In 20 minutes I have to leave my cozy, cool little house to go out into the 90 degree heat to meet my boss and one of my coworkers at the hotel up the street where my boss is staying. The three of us will then drive to the home of the owner of our company to have dinner with the nine top people in our organization (the owner and my boss being two of those nine) and the other six people who work in my office.
I'm nervous. I've never been to the owner's house before. I hear it's beautiful and it's right on the lake. Six of the top nine are in from the east coast and, while I talk to all of them by phone on a regular basis, I still feel very much like a kid trying to sneak unnoticed up to claim a seat at the grownups table on Thanksgiving.

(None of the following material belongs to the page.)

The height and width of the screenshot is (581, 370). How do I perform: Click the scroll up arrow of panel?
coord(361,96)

I wonder if I'll ever feel successful?
I am working in my career of choice...well OK never has a six year old said "Mommy, when I grow up I want to be a Payroll Manager"...but the fields of Princess, Ballerina, Country Singer and Freelance Writer are highly competitive so about ten years ago when I fell face first into a Payroll Manager job I made a very conscious decision to make a career out of it. Prior to that I had job-surfed, wearing the hats of Secretary, Office Manager, Administrative Assistant and Accounting Assistant to name a few. So when I found myself doing a job where I wasn't primarily responsible for making someone else look good, I decided to stick with it.
And when I lost that job six years later, I agressively searched for another one in the same field.

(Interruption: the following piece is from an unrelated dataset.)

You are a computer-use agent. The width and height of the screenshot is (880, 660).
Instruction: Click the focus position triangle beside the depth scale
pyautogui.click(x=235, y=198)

So there is some success in just the fact that I AM working in my field of choice. I have worked in this field for a bit over a decade, I have earned professional certification. I'm a CPP. Certified Payroll Professional. It's a real thing. Honest. Look it up. I was hand picked by my former boss to be the first Payroll Manager in their growing company, and I have built a successful one-and-a-half person department from scratch. I am responsible for making sure 1,700 people get a paycheck every two weeks. This is no small feat.
And in spite of my ability to toot my own horn, and the fact that my boss makes me look at an amature at it, I still feel like everyone else is all grown up and successful and I'm...I don't know....lucky? Faking it? I don't know. I'm asking! Is this typical? Do we all feel this way?

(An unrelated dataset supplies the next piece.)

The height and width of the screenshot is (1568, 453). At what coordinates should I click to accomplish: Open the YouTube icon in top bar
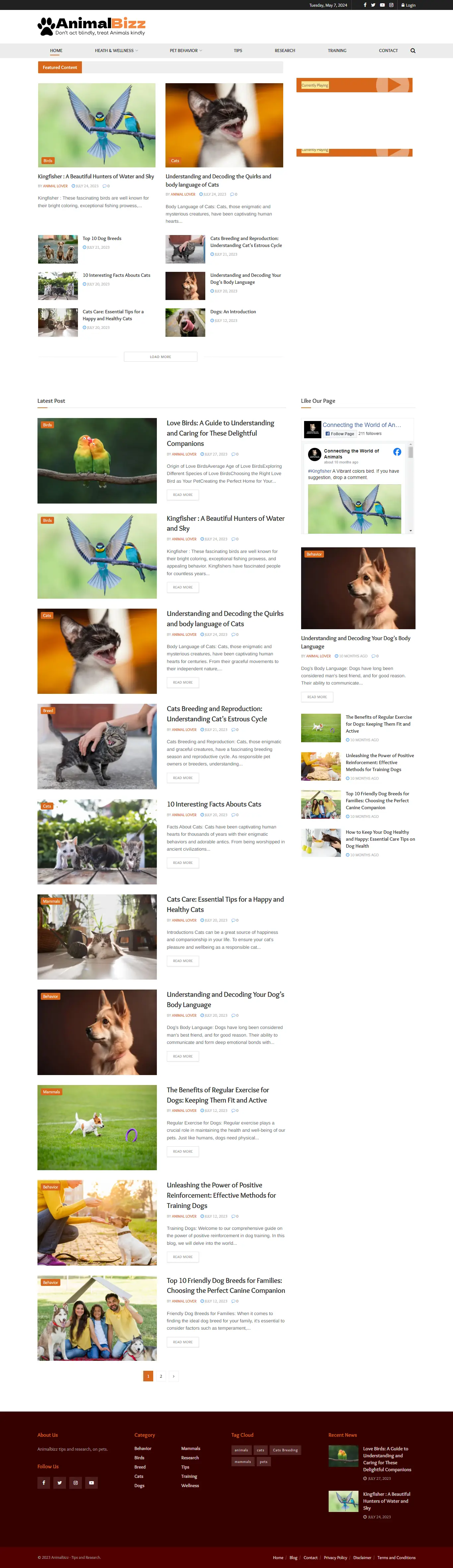[x=382, y=5]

Five years ago I got divorced. I bought my ex husband out of the house we had built together. I have kept the house for my son, so that he can reach maturity in the only home he's ever known. Stubbornly, to my own detrement at times (like now) but successfully I've done this. But even to this day, when someone says I have a nice house, I think to myself that it's thanks to my ex husband. It's MY house...I need to start just saying "thanks" and feel some pride in the fact that I am a single mother who owns a four bedroom colonial on an acre and a half of land. I deal with the headache of it, and there IS plenty of headache that comes with it, I should allow myself to feel the pride.
But why do I do this? Why do I have such a hard time seeing my successes, when it seems easy for other people to see them.
I need to work on that. Meanwhile, though, it would be good if I wasn't late.